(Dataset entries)
....

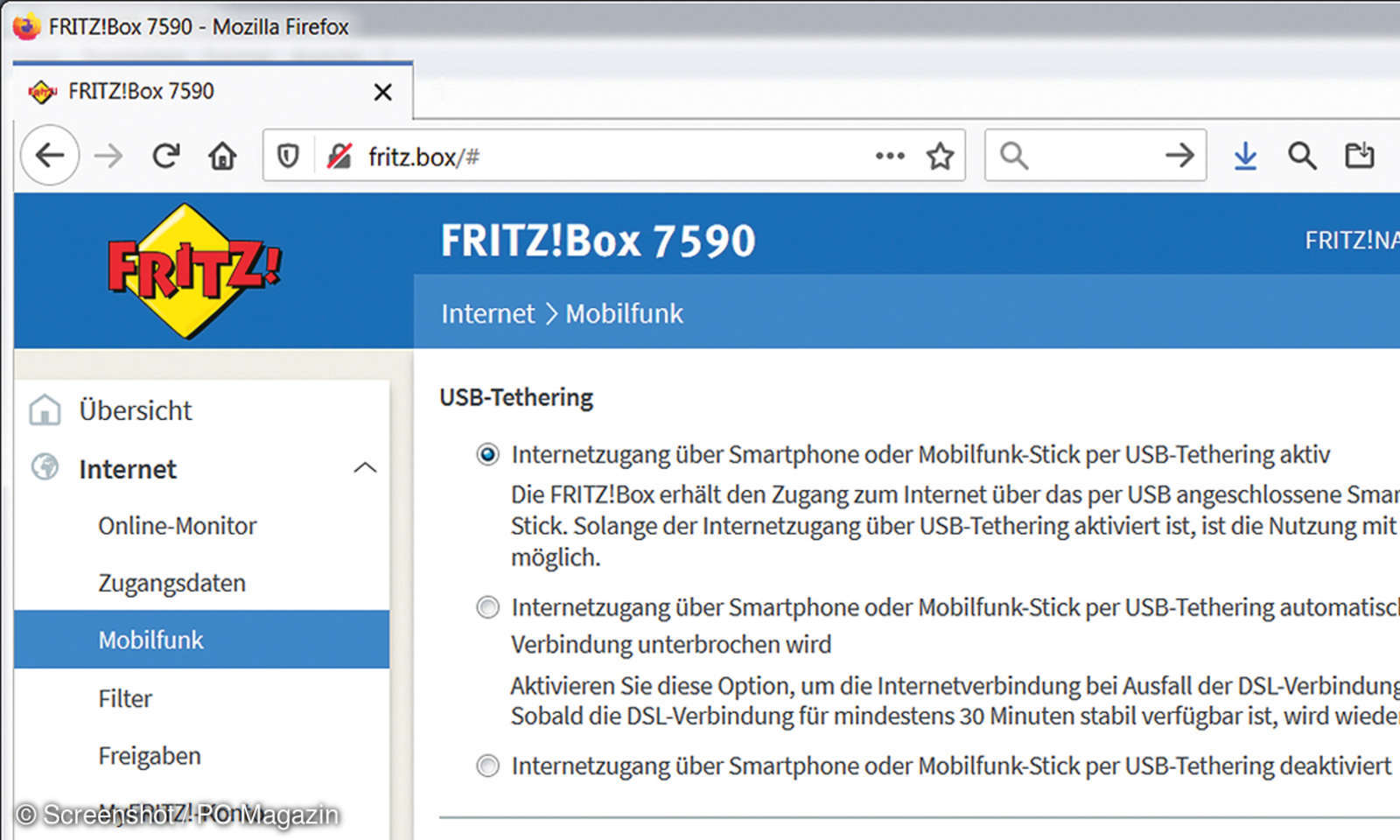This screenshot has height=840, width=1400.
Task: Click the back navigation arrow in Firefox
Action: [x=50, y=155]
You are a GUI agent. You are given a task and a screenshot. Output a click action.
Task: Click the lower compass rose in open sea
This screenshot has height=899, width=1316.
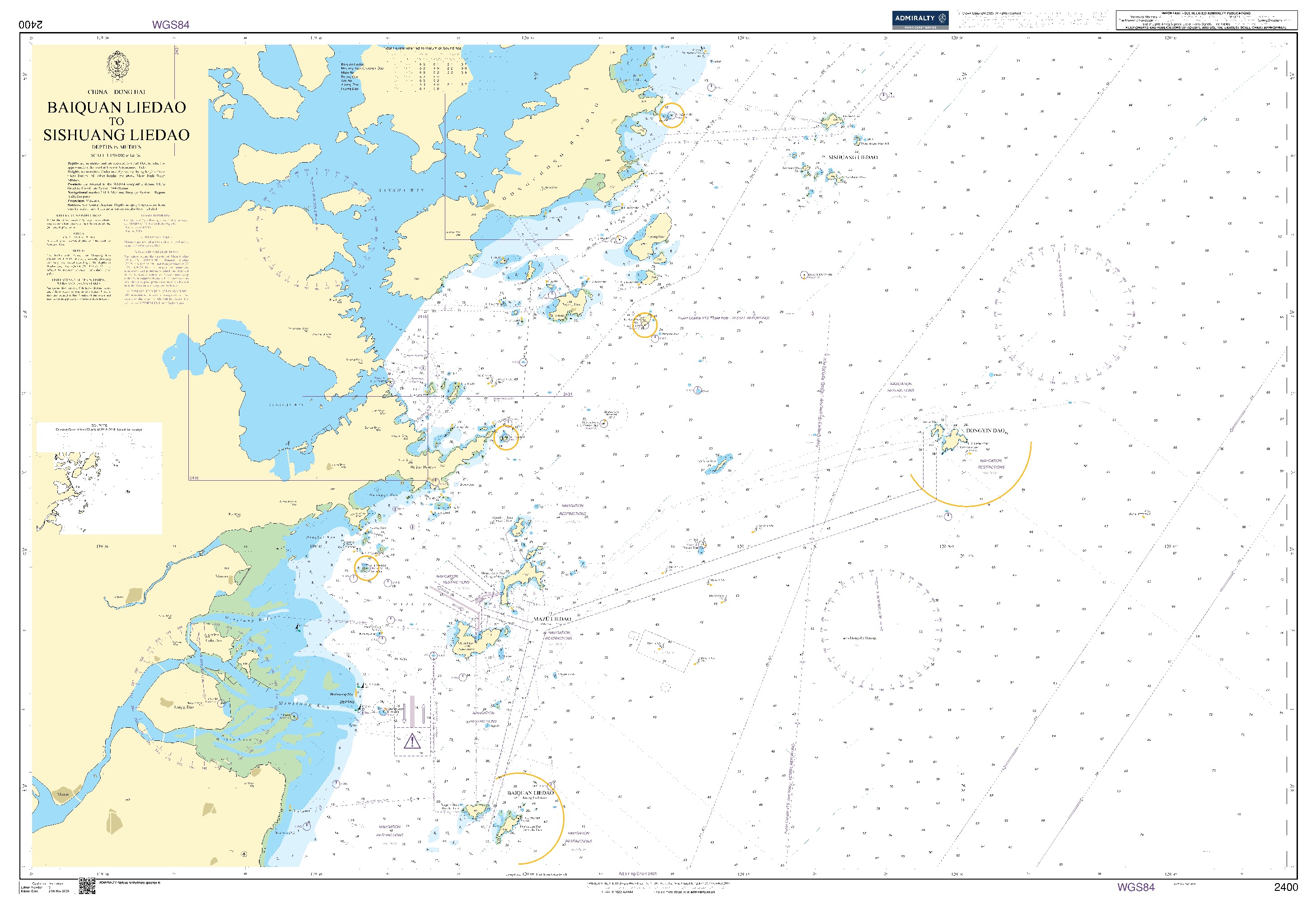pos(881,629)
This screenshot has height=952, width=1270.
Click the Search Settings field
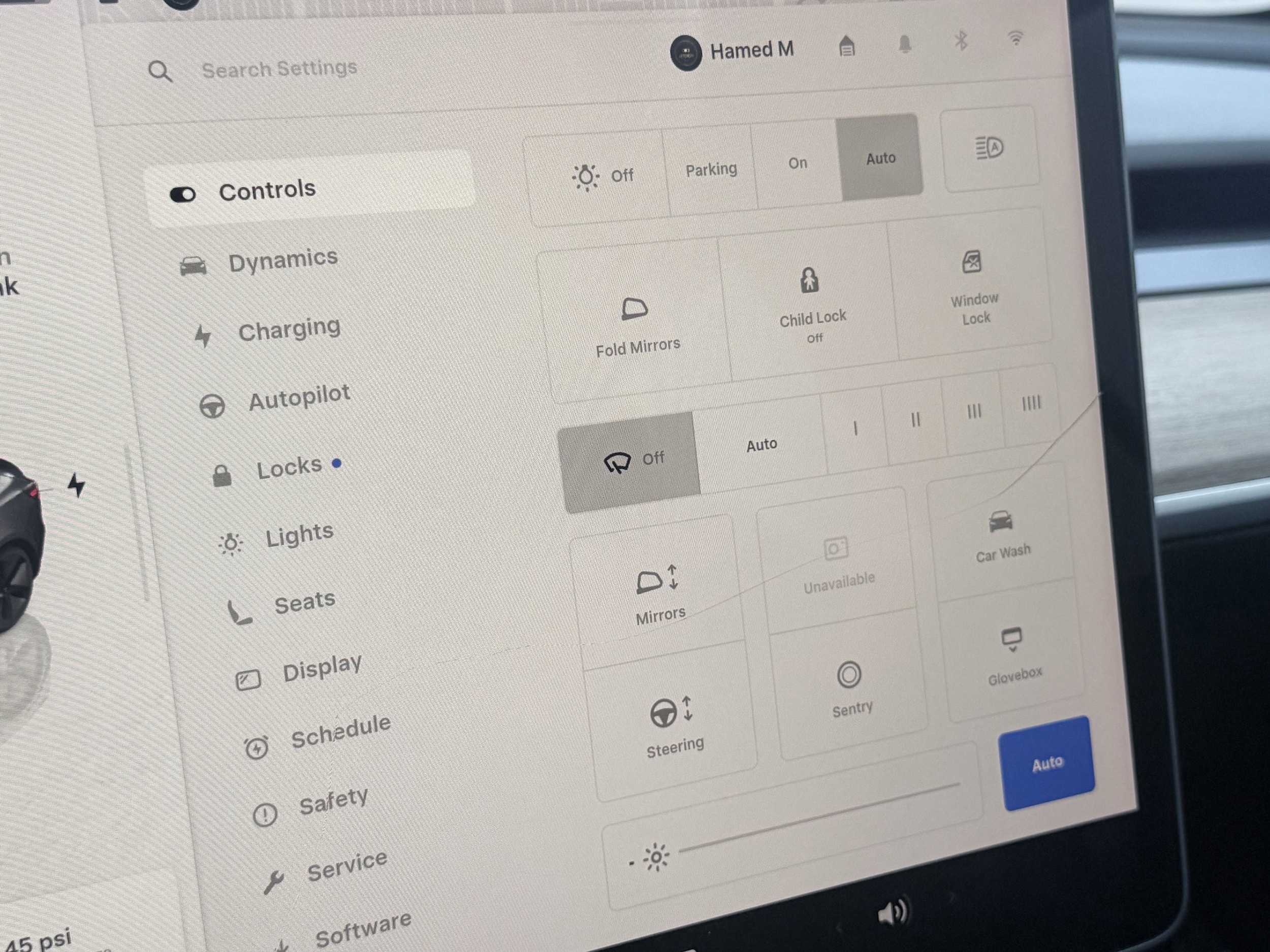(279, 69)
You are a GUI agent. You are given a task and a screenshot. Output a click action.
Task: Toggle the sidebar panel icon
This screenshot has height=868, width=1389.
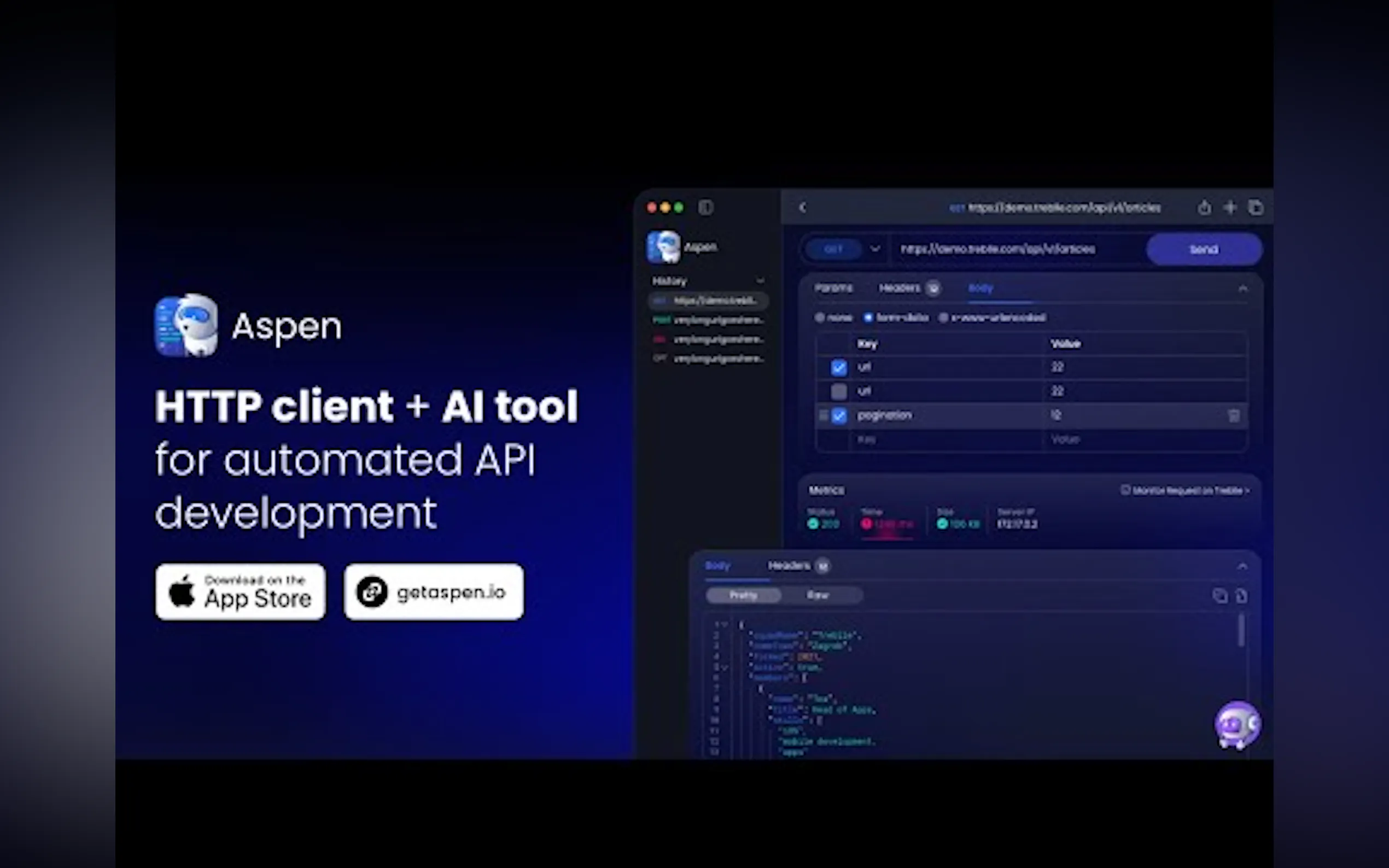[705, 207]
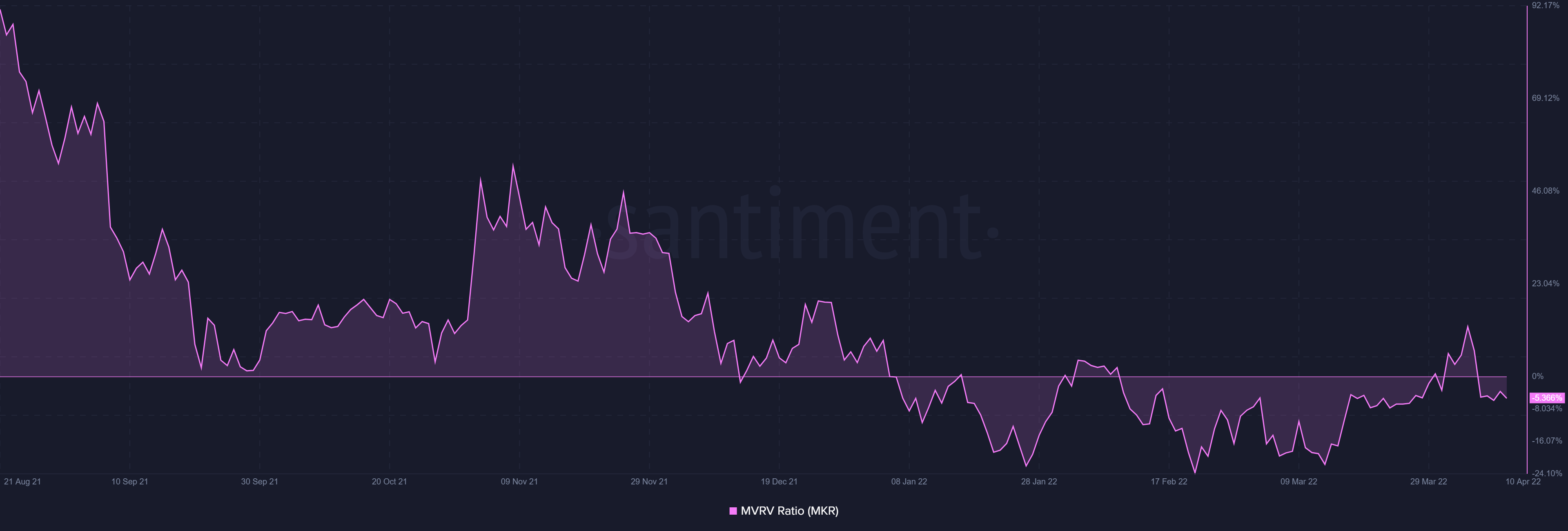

....

Action item - There should be an exact restatement of the lines from the line with "Click the Search Settings field" through the last line of the entries above, and no pictures in it.

Problem solution -
Click the Search Settings field
(279, 69)
You are a GUI agent. You are given a task and a screenshot. Output a click action.
Task: Toggle the sidebar panel icon
This screenshot has height=868, width=1389.
[705, 207]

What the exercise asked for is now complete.